Grandes bancos, como o Itaú Unibanco, já admitem recessão no ano que vem. A nova previsão do banco é de queda de 0,5% no Produto Interno Bruto (PIB) de 2022 devido à piora no quadro fiscal. Antes, a estimativa previa crescimento de 0,5% no PIB.
Herança
Sergio Vale, economista-chefe da MB Associados, que reduziu de 0,4% para zero a estimativa para o PIB no ano que vem, admite que é possível haver recessão no país em 2022. Segundo ele, devido ao abandono pelo governo do compromisso em respeitar as regras fiscais, o dólar poderá subir para R$ 6 e isso pressionará mais a inflação, fazendo o Banco Central elevar a taxa básica da economia (Selic) para mais de 10% para segurar a inflação dentro do teto da meta do ano que vem, de 5%. Se houver mesmo um descontrole das contas públicas e uma piora do cenário externo, com os Estados Unidos — onde a inflação em 12 meses está em 5,4%, praticamente a metade da brasileira — voltando a aumentar os juros, as perspectivas atuais ainda podem piorar.
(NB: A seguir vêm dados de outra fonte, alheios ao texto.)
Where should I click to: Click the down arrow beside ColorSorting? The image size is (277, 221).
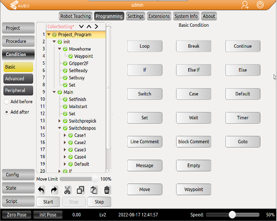tap(81, 26)
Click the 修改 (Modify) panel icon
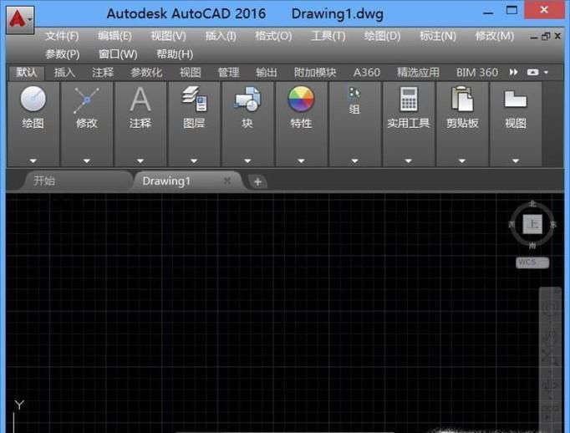This screenshot has width=570, height=433. (87, 99)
O especialista em contas públicas Felipe Salto, diretor-executivo da Instituição Fiscal Independente (IFI), também não descarta uma recessão em 2022. Segundo ele, o cenário pessimista, com taxa de crescimento de 0,1% no PIB do ano que vem passou a ser o mais provável, algo que chega a ser desolador quando se olha para a trajetória da dívida pública bruta.
As novas estimativas da entidade indicam que a dívida bruta ficará acima de 100% do PIB em 2026 nesse novo cenário pessimista, em vez de 2027. “O conjunto de políticas e medidas em gestação gerará, claramente, menos crescimento econômico, maior resistência da inflação à elevação dos juros e subida da dívida pública. O quadro é muito negativo e a herança para 2023, se o caminho não for revertido logo, será pesada”, alerta Salto. Segundo ele, o governo está destruindo a responsabilidade fiscal e a social “em uma tacada só” ao defender a PEC dos Precatórios.
A falta de planejamento do governo é um dos principais problemas apontados pelos especialistas, que não param de revisar as previsões de crescimento da economia para baixo. Segundo eles, a pandemia foi uma bomba atômica na economia global, mas o governo Bolsonaro ajudou a minar as chances de retomada da atividade que vinha sendo esperada no segundo semestre, quando houvesse avanço da vacinação, ao antecipar o debate eleitoral flertando com medidas populistas e eleitoreiras para manter-se no poder.
“A economia brasileira é muito desigual. Já era sabido que é preciso haver uma proposta de responsabilidade fiscal e social desde o início da crise provocada pela pandemia. O auxílio emergencial é paliativo, mas o problema é permanente. E quando não se faz um bom planejamento, não há espaço no Orçamento para política social”, pontua a economista Silvia Mattos, coordenadora do Boletim Macro do Instituto Brasileiro de Economia da Fundação Getulio Vargas (FGV Ibre), ao analisar os ruídos do mercado. “Estamos vendo um cenário bastante deteriorado, com inflação alta, juros também, piora do risco país no ano que vem, um risco de desaceleração global que não vai ajudar muito o país a crescer”, alerta.